Abstract:
Snow Peak is a voluminous shield volcano located ~50 km west of the axis of
the modern Cascade arc. A previously published K-Ar age estimate indicates that the
Snow Peak lavas are ~3 Ma. Subsequently, the preliminary research framework for
studying the Snow Peak lavas focused on constraining the petrogenesis of the
primitive lava compositions, thereby addressing the chemical and thermal structure of
the Cascadia forearc mantle. However, ⁴⁰Ar/³⁹Ar age dating conducted for this study
indicates that the Snow Peak lavas are ~5.5 – 6 Ma. Consequently, the research
framework undertaken for this thesis focused on constraining the petrogenetic
pathway of the Snow Peak lavas, thereby addressing the volcano-tectonic development
of the early High Cascades.
⁴⁰Ar/³⁹Ar age results for the spatial range of the Snow Peak volcanic center
indicate that the volcano formed between ~5.5 and 6 Ma. Whole-rock major and trace
element geochemical results indicate that Snow Peak is a monogenetic, basaltic
volcanic center that unconformably overlies the Western Cascades. Petrographic
analysis coupled with end-member mineral chemistry results indicate that phenocryst
phases consist of olivine, pyroxene, and plagioclase. Decompression crystal
fractionation of this phase assemblage explains the observed liquid line of descent.

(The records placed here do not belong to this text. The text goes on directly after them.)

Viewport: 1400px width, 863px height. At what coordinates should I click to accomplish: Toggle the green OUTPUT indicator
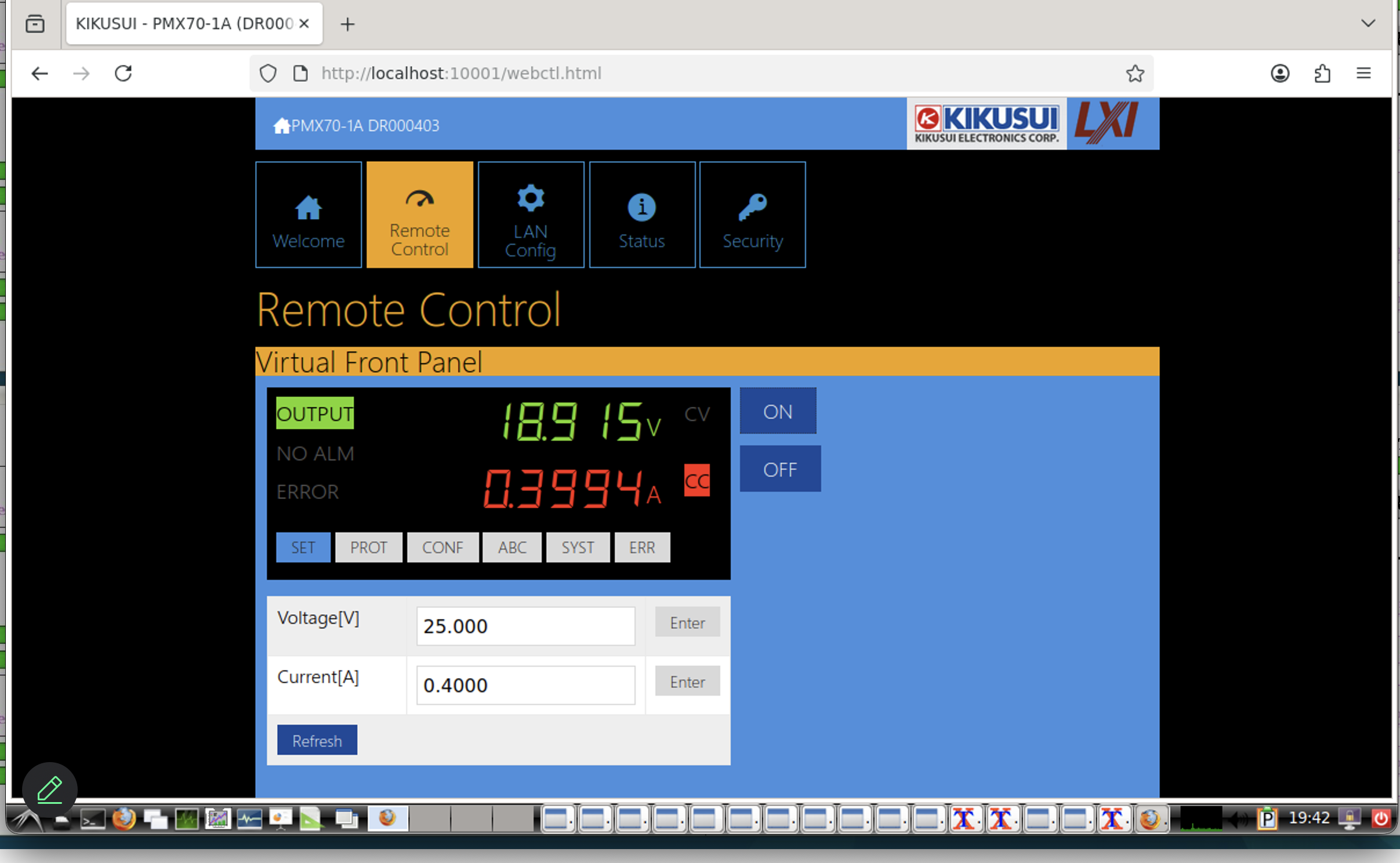[x=314, y=414]
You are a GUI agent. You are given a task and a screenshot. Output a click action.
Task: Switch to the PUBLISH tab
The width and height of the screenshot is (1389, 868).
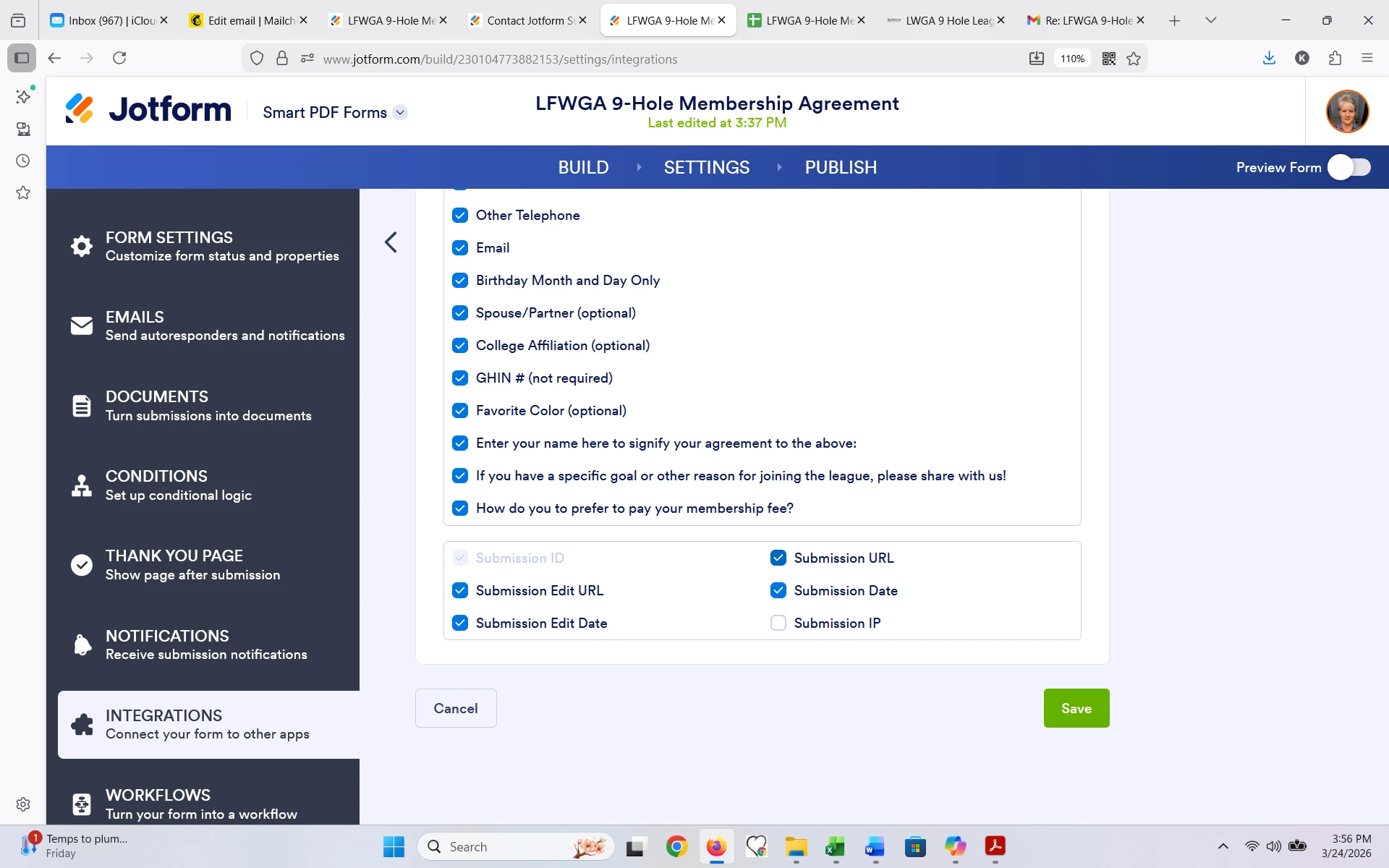[840, 167]

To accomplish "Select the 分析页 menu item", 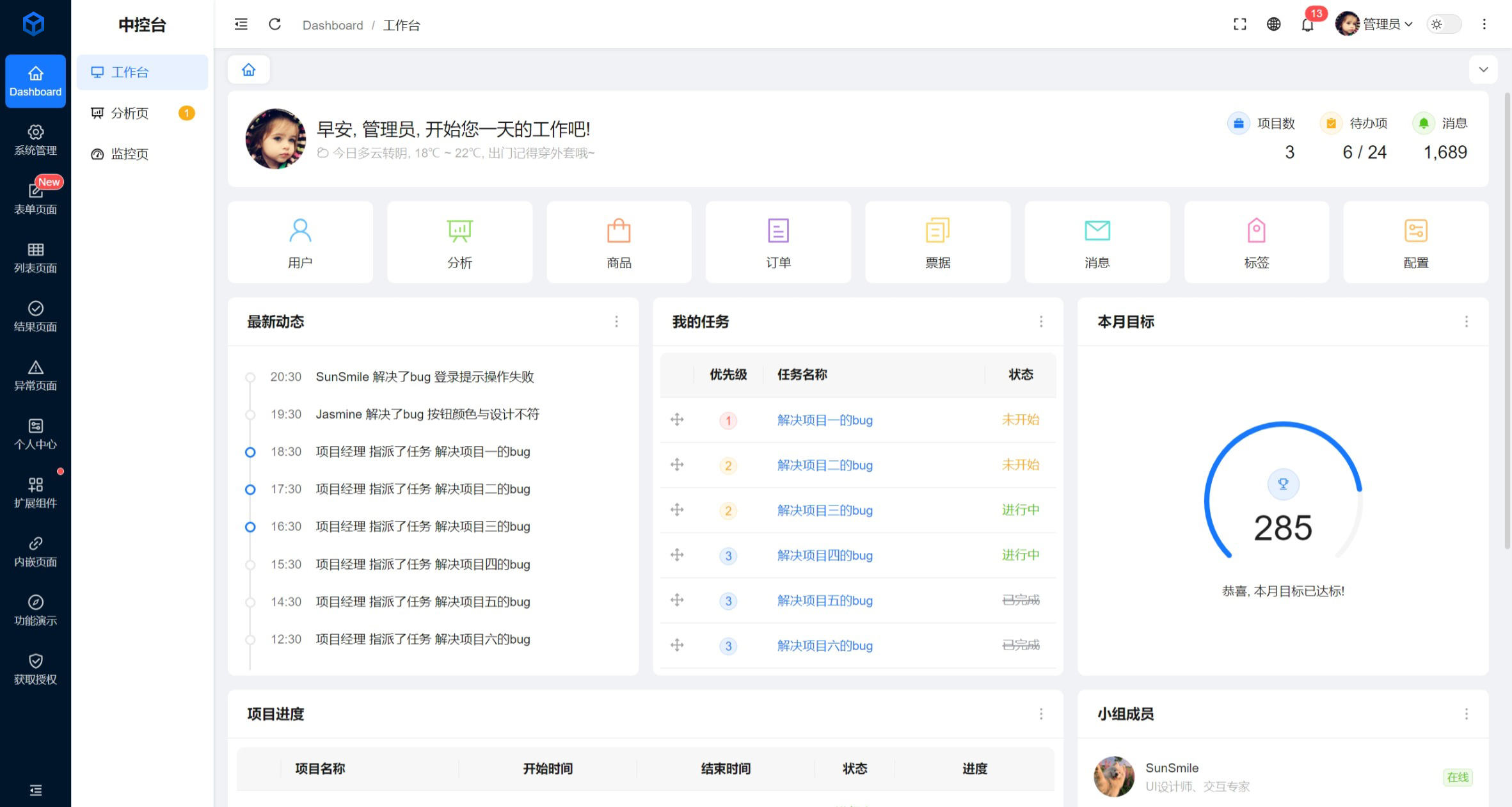I will point(130,113).
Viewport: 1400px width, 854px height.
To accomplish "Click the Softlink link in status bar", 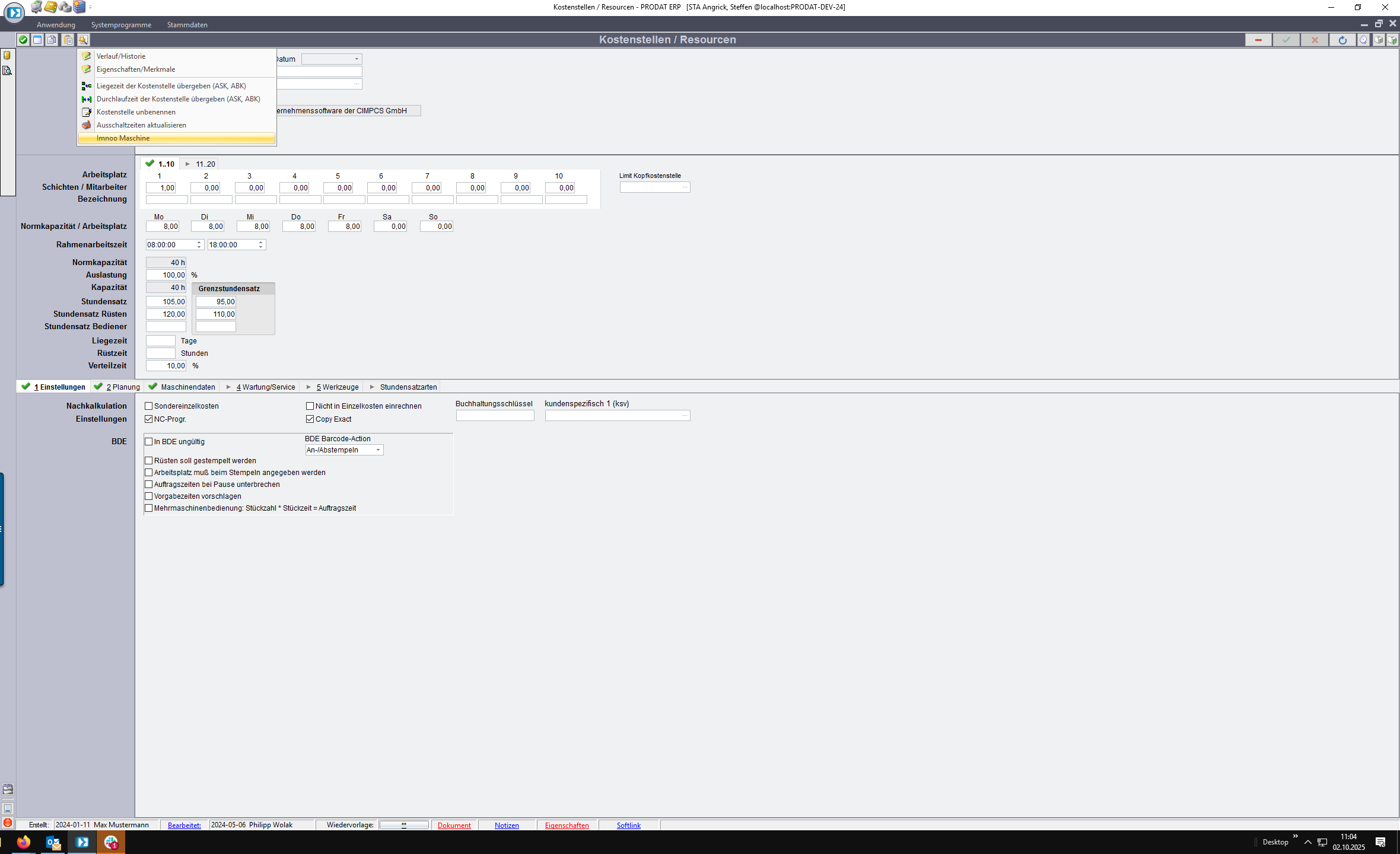I will coord(628,825).
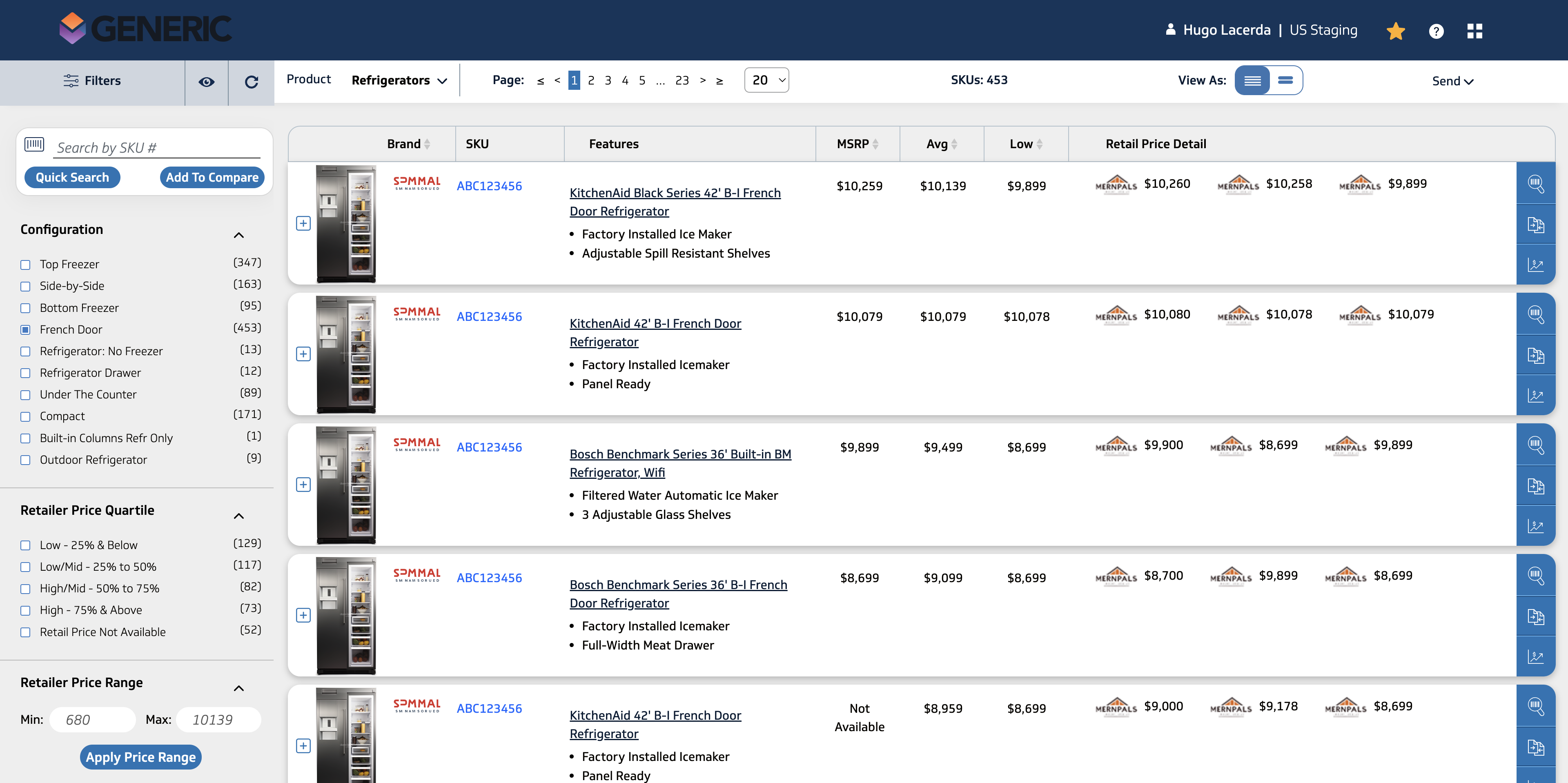Click the Quick Search button
The image size is (1568, 783).
(72, 177)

Phase equilibria modeling in COMAGMAT of a selected primitive, and a selected
daughter sample, indicate that differentiation of the Snow Peak lavas began ~8-10 kb,
and ~1150°C – 1200°C, and the Snow Peak daughter formed ~1-2 kb and ~1050°C –
1150°C. A plagioclase hygrometer indicates that the Snow Peak lavas contain ~2 wt
% H₂O.
These results are consistent with melting of moderately enriched mantle and
addition of a relatively small amount of LILE-enriched slab-derived material. The
timing of volcanism at Snow Peak correlates to the development of an intra-arc rift,
marked by the eruption of voluminous mafic lava flows, such as the Deschutes
Formation, and early Mt. Jefferson basalts. Mafic underplating may have played a
greater role in Cascadia volcanism during such periods of intra-arc rifting, and such an
extensional tectonic setting could facilitate the eruption of basaltic lavas.
Additionally, Snow Peak aligns with the NW-trending Brother's Fault zone, although
the Snow Peak center lies on the western side of the arc axis. Snow Peak magma may
have formed in response to decompression associated with uplift along the Brother's
Fault zone, with a fluid flux from the downgoing slab.